The other big find at Source Forge was the number of train and railway games and simulations. I've always been interested in trains and railways since I was a child. My father was a guard on freight and passenger trains for over 30 years, and even took me with him on a couple of runs up to the
Avon Valley marshalling yards.
In
Simultrains you "build the transport networks, with platforms, quays, level crossings, signals and much more. Transport passengers between nearby cities with a commuter train or use a high speed train to earn big money by connecting cities further apart". I haven't tried it yet but it looks a lot like A-Train and Sim City (though there's also
FreeTrain).
Rails is a java implementation of the
18xx series of board games. What's 18xx? I have an original copy (with Northern expansion) of
1829 by Hartland Trefoil. This was an elegant board game based on the first railways in Britain in the 19th century. Each player bought shares in one or more companies and built track (by placing tiles), bought engines and ran trains for profit or loss. It was deceptively simple, requiring a mixture of strategy and shrewd management. Like
Diplomacy, the game seems to have created an entire following and variants.
And then there's the
Crayon Rails game (not open-source, I found it while looking for
Cyber Rails, which doesn't seem to have anything to download yet) which is clearly inspired by
Empire Builder. Years ago when I was in
Fandom, they used to have
Rail Baron tournaments at
Swancon. I used to own a set of that but I really found it difficult to play the game because the board would freak out my vision and (
like Monopoly) I'd always end a game with a migraine headache! An alternative to RB was Empire Builder. I own two sets - America (the original) and Britain. The thing about these games was that you built rail networks by drawing in crayon on a laminated map. Much more interesting than Monopoly styled RB.
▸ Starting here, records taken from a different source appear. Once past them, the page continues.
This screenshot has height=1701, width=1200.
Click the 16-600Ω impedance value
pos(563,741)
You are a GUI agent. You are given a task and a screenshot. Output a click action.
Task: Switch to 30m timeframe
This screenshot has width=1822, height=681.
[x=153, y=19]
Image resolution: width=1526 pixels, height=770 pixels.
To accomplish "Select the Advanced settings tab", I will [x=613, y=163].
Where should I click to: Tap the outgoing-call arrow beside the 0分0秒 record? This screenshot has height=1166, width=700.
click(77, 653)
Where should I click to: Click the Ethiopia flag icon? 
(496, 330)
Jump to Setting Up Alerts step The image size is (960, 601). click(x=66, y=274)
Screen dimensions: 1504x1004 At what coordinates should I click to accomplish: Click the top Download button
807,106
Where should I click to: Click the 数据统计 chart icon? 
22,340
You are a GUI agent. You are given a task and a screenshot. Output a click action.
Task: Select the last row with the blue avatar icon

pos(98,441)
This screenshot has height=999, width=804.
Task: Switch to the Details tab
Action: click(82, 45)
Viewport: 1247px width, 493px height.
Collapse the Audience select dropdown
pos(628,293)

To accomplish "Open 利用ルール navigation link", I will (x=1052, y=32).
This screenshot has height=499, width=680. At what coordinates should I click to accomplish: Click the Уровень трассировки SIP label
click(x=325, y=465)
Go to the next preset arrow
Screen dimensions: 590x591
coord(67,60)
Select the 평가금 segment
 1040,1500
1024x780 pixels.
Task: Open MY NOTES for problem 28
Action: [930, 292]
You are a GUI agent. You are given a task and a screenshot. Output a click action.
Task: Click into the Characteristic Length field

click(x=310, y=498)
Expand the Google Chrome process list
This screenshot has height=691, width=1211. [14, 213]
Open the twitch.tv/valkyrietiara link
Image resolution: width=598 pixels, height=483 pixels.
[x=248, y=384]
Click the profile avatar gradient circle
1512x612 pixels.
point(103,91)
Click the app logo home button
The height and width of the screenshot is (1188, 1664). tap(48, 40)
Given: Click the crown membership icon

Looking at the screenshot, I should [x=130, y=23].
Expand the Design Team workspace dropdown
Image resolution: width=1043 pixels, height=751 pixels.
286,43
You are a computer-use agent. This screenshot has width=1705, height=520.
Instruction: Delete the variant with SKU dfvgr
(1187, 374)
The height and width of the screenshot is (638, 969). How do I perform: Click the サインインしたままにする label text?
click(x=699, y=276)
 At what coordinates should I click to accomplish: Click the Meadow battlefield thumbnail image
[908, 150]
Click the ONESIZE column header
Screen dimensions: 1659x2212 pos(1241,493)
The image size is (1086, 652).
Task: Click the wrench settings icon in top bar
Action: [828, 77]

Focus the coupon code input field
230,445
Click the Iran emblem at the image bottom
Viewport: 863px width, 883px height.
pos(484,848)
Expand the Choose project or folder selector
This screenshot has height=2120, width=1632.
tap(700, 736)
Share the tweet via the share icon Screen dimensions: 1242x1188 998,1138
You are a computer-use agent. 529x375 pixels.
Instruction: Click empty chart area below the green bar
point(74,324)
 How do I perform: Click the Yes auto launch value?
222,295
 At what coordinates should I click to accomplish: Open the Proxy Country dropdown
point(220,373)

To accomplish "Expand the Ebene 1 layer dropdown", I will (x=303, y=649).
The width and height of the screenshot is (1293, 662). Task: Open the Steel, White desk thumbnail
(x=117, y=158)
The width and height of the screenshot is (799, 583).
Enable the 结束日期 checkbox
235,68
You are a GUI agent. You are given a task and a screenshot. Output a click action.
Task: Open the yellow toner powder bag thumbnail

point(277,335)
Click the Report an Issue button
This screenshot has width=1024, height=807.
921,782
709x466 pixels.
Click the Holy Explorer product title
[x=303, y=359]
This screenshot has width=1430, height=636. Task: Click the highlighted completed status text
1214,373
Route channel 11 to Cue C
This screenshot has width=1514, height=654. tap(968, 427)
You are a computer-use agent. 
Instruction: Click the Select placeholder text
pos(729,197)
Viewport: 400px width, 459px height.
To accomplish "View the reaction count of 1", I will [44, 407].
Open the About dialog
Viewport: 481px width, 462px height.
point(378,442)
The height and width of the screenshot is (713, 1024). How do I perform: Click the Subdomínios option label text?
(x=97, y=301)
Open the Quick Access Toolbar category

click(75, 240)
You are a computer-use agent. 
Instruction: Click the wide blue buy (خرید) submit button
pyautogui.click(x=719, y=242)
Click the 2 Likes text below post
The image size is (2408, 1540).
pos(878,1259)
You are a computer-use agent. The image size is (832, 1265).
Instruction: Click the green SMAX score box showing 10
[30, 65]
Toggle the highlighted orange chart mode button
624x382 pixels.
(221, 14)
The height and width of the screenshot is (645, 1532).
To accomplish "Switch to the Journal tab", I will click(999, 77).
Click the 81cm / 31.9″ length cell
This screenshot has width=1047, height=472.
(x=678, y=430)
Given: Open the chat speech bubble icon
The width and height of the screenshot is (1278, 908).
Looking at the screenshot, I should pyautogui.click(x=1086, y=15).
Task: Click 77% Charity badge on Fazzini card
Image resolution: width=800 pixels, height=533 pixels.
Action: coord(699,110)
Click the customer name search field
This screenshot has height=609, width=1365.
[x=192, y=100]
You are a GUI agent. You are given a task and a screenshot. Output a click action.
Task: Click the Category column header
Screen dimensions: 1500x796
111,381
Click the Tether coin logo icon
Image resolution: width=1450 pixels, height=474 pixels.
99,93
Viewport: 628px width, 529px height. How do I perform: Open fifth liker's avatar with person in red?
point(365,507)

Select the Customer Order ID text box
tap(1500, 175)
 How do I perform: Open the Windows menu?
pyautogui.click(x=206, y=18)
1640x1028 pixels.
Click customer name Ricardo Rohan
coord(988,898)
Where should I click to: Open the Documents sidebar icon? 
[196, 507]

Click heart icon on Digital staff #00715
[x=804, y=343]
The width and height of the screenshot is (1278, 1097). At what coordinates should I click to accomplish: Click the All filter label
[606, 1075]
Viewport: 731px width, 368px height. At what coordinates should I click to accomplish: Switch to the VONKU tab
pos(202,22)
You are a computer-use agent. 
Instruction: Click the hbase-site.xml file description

Actually, there seems to be a whole site devoted to these old board games, called
Rail Game Fans. I must investigate this more thoroughly, as I should at
Rail Serve as well.
But, without a doubt, the big "gob smacker" of a discovery in my browsing would have to be
Rail World and
Yard Duty. Both are railway simulations that use satellite photos of real railway complexes to simulate railway management. There's no "winning" as such, but by golly, the most realism I've seen yet! I must see about adding the
Kewdale Freight Terminal and other locations sometime.
Yes, I know this all sounds obsessive, but trains (and train games) have been a passion for a long while.